Dünya çapında büyük ilgi gören Dünya Hızlı Okuma ve Hafıza Şampiyonası’nın 33.’sü bu yıl Türkiye’de gerçekleşiyor. Geçen yıl Polonya’da yapılan şampiyonada 28 ülkeden katılımcının arasından çocuk kategorisinde ülkemizden Zümra Evren birinci olurken, bu yıl 35 ülkeden 200’den fazla yarışmacı farklı kategorilerde rekabet edecek. Yetişkin, genç ve çocuk kategorilerinde düzenlenecek olan yarışma, bu alandaki yetenekleri bir kez daha gözler önüne serecek.

4-8 Aralık tarihlerinde Ataköy Uluslararası Gençlik Merkezi’nde düzenlenecek olan yarışma, Gençlik ve Spor Bakanlığı’nın destekleriyle hayata geçiyor. 4 Aralık’ta açılış töreni ile başlayacak olan etkinlik, 5-7 Aralık tarihlerinde 10 disiplinden oluşan hafıza yarışmaları ile devam edecek. 7 Aralık’ta ise Zihin Haritaları ve Hızlı Okuma şampiyonaları yapılacak. 8 Aralık Pazar günü ödül töreni ile sona erecek olan etkinlik, dünya çapında büyük isimleri ağırlayacak. Etkinliğin konuşmacıları arasında Grandmaster Raymond Keene ve Marek Kasperski gibi uluslararası alanda tanınan profesörler ve uzmanlar yer alacak.
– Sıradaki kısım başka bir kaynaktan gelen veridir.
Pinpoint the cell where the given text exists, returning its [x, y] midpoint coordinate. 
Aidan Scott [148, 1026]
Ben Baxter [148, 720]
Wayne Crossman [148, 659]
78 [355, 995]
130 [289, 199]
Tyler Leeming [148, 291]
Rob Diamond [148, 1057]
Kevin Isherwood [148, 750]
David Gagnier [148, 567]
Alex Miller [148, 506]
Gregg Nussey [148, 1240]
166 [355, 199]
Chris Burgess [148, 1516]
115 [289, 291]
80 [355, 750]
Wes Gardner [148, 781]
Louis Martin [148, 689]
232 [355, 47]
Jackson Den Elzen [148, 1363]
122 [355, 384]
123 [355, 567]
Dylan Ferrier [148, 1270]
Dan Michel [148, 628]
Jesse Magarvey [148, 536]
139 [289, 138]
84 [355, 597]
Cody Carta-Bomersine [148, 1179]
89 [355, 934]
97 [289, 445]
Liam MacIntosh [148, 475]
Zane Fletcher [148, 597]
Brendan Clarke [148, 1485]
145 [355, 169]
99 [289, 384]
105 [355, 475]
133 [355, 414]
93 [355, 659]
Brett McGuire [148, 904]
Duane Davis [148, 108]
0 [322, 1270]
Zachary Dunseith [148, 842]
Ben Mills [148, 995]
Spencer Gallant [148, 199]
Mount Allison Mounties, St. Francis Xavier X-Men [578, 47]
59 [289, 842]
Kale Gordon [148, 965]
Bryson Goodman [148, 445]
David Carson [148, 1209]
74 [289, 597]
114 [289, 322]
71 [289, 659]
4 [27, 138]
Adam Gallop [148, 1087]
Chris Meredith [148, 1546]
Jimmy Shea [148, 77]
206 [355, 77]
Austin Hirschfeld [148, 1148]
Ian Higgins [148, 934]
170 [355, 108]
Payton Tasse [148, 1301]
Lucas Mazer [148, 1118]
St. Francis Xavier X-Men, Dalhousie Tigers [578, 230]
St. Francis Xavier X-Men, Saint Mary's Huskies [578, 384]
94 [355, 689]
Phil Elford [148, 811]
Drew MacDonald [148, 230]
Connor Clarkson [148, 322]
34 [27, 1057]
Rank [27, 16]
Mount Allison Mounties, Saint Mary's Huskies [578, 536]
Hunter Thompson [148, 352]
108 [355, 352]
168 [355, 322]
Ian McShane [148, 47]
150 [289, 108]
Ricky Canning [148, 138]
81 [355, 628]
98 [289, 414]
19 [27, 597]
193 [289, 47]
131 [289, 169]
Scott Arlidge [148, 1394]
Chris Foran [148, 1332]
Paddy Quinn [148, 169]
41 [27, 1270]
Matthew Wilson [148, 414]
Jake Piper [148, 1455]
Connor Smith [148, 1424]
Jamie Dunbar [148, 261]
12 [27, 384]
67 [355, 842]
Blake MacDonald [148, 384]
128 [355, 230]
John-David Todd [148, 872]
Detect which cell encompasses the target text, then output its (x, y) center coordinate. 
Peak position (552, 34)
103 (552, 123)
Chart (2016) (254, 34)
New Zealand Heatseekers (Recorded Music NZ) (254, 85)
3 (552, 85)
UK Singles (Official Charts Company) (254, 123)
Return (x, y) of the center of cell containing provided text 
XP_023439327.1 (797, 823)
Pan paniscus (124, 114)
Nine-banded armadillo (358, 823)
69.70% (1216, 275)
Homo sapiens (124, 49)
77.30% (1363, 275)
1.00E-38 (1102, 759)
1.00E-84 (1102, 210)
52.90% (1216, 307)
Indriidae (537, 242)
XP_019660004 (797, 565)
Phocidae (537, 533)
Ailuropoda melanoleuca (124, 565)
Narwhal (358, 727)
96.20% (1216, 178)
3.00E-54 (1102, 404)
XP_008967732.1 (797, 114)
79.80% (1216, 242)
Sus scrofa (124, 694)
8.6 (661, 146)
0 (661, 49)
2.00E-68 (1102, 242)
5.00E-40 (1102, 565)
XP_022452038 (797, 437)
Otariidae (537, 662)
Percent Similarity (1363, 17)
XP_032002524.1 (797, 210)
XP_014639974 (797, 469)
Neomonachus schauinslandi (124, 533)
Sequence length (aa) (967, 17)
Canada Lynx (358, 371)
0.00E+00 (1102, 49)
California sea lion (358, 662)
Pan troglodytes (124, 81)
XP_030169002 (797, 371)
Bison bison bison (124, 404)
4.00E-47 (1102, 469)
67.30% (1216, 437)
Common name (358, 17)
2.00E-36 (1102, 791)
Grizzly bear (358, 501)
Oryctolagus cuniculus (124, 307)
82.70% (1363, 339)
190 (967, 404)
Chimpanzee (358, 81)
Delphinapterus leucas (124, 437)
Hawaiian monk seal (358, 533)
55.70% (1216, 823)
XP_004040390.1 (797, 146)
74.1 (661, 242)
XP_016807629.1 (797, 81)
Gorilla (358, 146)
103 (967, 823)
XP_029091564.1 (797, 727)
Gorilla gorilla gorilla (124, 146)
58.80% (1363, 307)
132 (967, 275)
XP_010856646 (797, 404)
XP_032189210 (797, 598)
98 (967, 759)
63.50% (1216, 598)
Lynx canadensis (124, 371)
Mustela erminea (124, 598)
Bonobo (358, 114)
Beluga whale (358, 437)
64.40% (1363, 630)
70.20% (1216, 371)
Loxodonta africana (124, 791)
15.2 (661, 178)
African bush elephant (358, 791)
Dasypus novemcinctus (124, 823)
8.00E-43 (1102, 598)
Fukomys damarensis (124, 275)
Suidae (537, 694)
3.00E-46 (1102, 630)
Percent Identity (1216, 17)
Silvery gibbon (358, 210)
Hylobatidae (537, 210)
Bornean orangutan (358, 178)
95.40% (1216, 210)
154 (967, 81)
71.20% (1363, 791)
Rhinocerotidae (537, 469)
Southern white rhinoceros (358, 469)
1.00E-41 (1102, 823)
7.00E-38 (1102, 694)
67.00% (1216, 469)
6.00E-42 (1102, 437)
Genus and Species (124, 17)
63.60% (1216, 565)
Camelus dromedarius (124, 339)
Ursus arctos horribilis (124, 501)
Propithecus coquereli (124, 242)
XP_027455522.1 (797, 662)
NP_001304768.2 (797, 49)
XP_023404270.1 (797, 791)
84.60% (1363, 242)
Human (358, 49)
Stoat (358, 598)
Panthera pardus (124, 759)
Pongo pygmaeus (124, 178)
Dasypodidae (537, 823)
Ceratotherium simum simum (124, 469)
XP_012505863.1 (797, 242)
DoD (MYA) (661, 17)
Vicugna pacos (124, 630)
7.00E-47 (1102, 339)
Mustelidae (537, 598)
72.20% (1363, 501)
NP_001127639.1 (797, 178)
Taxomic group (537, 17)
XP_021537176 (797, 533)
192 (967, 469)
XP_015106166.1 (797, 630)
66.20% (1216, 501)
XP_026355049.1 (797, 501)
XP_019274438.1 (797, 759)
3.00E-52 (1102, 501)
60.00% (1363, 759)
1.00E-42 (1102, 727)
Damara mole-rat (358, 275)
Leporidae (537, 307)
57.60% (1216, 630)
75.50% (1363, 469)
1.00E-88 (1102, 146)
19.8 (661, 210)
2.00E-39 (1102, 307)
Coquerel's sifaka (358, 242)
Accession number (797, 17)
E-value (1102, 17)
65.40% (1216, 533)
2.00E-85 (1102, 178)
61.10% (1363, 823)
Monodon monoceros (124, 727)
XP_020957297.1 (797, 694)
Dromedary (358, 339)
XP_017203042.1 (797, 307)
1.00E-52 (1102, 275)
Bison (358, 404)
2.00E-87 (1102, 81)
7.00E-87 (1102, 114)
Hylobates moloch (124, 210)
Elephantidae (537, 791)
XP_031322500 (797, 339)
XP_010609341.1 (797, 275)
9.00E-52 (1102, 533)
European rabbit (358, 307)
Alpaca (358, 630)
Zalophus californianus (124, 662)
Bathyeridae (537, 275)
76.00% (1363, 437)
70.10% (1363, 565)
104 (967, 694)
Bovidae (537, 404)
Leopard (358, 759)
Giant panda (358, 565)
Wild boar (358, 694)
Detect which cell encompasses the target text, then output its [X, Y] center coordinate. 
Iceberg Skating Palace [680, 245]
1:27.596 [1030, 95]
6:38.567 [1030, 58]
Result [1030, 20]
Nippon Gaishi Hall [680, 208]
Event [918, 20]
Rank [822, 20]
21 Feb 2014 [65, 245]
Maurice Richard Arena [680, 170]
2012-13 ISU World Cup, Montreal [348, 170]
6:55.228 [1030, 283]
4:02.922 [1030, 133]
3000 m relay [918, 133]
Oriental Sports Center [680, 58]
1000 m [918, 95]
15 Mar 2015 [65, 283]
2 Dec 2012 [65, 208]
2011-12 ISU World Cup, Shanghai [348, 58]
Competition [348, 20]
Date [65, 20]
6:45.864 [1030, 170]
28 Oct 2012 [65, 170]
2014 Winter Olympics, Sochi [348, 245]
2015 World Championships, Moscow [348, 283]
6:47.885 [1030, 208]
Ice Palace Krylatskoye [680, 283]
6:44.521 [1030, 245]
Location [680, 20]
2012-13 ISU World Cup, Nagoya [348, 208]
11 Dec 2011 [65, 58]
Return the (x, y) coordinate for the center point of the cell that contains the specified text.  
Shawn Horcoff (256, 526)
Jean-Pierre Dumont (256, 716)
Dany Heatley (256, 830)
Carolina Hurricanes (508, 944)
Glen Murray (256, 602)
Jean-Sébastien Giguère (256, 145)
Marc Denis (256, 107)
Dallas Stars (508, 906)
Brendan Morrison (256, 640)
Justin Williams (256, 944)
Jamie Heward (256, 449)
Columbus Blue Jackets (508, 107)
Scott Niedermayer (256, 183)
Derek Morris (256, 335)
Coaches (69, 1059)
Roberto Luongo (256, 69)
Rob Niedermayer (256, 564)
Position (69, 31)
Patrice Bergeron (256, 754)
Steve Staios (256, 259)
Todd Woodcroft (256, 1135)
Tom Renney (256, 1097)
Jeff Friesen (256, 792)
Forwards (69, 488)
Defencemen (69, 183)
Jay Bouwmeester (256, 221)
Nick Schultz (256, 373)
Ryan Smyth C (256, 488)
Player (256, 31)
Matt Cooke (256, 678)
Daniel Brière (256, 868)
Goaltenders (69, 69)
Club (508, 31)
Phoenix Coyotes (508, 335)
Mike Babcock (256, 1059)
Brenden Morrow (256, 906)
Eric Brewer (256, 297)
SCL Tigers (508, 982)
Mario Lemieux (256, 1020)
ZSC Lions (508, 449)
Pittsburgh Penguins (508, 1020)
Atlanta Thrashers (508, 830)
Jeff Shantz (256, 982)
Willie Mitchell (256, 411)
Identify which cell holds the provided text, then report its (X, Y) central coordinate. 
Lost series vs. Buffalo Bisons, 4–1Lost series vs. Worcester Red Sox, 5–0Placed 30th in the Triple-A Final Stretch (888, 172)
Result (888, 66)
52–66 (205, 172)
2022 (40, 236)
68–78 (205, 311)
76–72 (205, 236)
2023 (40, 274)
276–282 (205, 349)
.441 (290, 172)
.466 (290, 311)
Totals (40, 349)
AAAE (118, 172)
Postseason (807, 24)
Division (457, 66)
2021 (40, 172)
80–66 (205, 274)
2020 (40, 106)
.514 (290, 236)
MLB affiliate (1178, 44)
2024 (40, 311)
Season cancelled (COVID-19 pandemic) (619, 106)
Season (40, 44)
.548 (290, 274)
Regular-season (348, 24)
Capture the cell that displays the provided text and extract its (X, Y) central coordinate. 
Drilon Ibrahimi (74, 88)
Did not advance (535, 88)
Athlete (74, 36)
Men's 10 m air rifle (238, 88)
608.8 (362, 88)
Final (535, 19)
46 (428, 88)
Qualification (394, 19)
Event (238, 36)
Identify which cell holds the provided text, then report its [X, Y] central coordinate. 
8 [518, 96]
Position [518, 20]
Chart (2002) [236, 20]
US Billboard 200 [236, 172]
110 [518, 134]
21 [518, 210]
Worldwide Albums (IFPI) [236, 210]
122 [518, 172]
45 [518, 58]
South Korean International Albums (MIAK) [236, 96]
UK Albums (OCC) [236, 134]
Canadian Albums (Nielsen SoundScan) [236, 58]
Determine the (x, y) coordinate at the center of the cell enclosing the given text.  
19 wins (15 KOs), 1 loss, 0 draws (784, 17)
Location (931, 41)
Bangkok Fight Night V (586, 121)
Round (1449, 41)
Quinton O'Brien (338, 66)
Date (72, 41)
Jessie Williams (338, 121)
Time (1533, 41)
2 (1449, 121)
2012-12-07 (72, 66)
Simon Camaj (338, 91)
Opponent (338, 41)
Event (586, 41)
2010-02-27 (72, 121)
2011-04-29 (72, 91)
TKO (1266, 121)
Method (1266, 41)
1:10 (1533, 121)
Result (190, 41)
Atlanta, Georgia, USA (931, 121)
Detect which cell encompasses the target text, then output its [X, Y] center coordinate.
Dünya genelinde büyük ilgi gören bu şampiyona, hafıza ve hızlı okuma alanındaki yeteneklerin sergilendiği en prestijli organizasyonlardan biri olarak kabul ediliyor. Türkiye’den de okulların ve bireysel katılımcıların, öğrencilerine farklı bir deneyim kazandırmak isteyen kurumların da iddialı bir şekilde yer aldığı bu yarışma, geniş bir katılım yelpazesi sunuyor.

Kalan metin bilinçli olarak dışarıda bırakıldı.